Este filme cultiva este maniqueísmo debilóide.

Anne-Marie, a protagonista, a burguesa, é uma completa babaca. Todas as pessoas ligadas a ela, da família dela e da família do marido dela, são completos babacas.

O amante, que não é rico, que é trabalhador manual, é gente boa, assim como seus empregados e amigos.

Muito mais babaca do que os burgueses do filme é quem vê o mundo desta forma preto-e-branca.

É um filme idiota.

E, no entanto, a diretora Isabelle Mergault fez Você é tão Bonito – um filme sensível, inteligente, que fala de machismo, do despertar para o afeto, da vida rural francesa que é atrasada, retrógada, incapaz de viver sem subsídios, sobre a miséria do Leste europeu pós-derrocada do império comunista,

Você é Tão Bonito é o exato inverso deste filme aqui. É humanista, é amplo, é inteligente, é abrangente.

Tudo o que esta porcaria aqui não é.

Como é possível que uma mesma pessoa consiga fazer um filme tão sensível e um filme tão idiota?

Mistério neste mundo de mistérios – embora o maior mistério, como diz o Renato Teixeira, seja haver mistérios.

Anotação em abril de 2012

Enfim Viúva/Enfin Veuve

De Isabelle Mergault, França. 2007

Michèle Laroque (Anne-Marie), Jacques Gamblin (Léo), Wladimir Yordanoff (Gilbert), Tom Morton (Christophe), Valérie Mairesse (Nicole), Claire Nadeau (Viviane), Eva Darlan (Catherine), Caroline Raynaud (Alexia)

Roteiro Isabelle Mergault e Jean-Pierre Hasson

Argumento Isabelle Mergault

Fotografia Philippe Pavans de Ceccatty

Música Laurent Marimbert e Étienne Perruchon

Produção Gaumont, Canal+, CinéCinéma, F Comme Film, TF1 Films Production. DVD Imovision.

Cor, 93 min

1/2

5 Comentários para “Enfim Viúva / Enfin Veuve”
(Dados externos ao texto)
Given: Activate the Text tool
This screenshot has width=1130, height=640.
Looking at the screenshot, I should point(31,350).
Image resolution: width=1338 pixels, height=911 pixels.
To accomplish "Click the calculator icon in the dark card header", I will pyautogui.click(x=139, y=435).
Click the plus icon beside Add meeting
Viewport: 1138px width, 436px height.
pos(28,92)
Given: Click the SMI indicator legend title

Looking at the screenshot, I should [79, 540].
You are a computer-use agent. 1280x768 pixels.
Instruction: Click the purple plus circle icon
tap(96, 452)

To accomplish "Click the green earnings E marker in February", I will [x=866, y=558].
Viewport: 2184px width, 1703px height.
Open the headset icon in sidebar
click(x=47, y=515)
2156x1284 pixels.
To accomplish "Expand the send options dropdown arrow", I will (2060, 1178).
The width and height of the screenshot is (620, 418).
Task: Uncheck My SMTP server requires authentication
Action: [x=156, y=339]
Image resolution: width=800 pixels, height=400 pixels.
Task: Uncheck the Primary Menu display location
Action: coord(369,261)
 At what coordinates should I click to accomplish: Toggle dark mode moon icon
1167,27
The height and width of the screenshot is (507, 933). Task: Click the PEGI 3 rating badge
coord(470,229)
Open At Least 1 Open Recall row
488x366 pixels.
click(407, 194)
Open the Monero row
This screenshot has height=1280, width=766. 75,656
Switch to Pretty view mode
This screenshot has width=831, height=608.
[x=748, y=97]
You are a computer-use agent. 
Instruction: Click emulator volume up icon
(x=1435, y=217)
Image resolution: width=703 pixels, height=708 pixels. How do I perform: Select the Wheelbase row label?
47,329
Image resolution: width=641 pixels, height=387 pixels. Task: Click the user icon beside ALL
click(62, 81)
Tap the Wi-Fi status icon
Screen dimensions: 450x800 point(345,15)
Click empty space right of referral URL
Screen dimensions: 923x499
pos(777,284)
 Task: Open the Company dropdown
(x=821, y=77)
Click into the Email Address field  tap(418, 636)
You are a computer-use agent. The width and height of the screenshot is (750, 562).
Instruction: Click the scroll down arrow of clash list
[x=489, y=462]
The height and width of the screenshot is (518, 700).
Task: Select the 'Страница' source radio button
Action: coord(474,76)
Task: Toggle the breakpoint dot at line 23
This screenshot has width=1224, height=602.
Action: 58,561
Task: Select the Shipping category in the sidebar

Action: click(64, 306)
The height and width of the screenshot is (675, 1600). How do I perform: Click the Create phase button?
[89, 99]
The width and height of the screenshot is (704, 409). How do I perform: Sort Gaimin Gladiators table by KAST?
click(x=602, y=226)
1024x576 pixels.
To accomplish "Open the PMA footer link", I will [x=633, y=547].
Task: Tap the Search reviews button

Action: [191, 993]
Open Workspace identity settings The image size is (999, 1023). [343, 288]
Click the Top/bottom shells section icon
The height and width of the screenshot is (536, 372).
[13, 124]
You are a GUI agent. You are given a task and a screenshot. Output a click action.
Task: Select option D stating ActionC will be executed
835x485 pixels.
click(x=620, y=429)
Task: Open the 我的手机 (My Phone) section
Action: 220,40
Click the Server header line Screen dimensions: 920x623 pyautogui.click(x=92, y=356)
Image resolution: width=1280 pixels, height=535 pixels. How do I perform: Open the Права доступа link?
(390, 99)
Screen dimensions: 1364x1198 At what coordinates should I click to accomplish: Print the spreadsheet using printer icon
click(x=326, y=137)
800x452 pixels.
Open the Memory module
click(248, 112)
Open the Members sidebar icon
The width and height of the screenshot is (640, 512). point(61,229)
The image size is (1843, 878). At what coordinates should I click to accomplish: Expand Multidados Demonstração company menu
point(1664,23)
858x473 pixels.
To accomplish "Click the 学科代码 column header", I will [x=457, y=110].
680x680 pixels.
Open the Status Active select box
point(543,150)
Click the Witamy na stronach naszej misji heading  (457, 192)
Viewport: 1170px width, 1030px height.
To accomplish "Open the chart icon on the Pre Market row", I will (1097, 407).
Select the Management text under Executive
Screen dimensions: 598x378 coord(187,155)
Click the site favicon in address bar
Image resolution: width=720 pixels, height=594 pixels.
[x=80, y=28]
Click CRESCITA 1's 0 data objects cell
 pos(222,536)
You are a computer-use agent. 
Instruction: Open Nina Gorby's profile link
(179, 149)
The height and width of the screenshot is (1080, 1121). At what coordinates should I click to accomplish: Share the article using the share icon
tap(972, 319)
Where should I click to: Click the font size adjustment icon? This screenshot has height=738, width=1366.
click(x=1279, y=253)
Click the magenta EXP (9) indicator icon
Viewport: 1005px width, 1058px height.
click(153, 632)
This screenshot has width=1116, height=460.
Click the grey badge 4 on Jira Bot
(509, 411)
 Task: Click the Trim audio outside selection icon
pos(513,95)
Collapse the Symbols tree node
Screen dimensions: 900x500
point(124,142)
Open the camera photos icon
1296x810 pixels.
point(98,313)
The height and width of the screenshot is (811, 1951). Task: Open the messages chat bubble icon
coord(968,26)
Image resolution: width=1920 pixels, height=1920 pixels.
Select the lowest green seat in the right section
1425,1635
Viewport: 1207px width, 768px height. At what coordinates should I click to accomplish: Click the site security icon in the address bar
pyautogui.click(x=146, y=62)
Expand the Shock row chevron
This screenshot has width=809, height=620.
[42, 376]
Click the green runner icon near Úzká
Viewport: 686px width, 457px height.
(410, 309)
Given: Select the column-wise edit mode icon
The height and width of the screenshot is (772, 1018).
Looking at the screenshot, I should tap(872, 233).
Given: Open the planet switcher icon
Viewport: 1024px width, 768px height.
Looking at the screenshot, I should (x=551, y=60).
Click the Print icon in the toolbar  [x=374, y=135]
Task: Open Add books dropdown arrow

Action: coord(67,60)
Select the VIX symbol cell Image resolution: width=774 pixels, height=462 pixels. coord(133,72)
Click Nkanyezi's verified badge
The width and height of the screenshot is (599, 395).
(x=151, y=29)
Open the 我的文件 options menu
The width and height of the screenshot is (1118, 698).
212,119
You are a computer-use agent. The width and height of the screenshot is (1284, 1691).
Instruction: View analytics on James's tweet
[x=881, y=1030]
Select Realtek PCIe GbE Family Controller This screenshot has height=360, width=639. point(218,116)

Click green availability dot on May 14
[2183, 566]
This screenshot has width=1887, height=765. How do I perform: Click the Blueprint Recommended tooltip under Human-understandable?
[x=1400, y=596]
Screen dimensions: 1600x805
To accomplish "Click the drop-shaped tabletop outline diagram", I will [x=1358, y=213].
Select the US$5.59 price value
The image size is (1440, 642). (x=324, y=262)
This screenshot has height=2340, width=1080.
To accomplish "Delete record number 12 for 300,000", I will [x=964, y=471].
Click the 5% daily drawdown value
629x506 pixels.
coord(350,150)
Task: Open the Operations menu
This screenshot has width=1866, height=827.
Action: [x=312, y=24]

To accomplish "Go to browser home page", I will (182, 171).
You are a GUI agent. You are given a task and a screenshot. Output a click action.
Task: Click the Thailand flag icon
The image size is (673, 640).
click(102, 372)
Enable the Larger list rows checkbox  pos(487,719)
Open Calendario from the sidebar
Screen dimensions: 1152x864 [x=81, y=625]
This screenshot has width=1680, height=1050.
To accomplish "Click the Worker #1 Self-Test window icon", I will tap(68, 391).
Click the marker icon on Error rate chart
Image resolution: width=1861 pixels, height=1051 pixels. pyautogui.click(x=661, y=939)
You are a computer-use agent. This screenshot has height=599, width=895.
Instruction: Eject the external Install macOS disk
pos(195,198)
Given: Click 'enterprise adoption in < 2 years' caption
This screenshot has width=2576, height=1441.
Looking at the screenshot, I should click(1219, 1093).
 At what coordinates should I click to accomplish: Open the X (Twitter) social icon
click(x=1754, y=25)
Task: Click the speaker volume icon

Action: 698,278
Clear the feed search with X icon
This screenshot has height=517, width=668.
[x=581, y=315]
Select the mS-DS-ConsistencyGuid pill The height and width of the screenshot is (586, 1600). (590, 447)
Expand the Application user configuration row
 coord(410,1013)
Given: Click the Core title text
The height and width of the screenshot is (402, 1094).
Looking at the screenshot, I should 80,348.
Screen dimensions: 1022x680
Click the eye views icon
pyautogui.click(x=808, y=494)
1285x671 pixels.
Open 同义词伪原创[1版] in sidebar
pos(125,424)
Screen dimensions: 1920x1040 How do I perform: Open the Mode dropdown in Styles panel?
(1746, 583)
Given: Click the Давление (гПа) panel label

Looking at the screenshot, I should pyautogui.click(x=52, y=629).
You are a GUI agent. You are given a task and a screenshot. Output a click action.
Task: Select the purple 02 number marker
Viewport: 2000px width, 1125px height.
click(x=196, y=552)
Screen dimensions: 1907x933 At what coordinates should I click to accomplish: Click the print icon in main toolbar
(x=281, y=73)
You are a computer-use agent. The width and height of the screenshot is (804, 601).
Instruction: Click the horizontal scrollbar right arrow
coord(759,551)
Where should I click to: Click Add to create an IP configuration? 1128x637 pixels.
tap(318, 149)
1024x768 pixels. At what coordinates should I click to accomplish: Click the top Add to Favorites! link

  1. Aaaaaaaah, Sergio!!!! O filme é legalzinho, vai! Adorei o ator que faz o amante dela, ele tbm participa da ótima comédia OS NOMES DO AMOR. Não sei, talvez eu tenha gostado bastnate do filme pq passei por uma situaçao parecida, um namoro meio “proibido”, e vc querendo se livrar daquelas pessoas pra ficar com quem vc quer… é duro, viu!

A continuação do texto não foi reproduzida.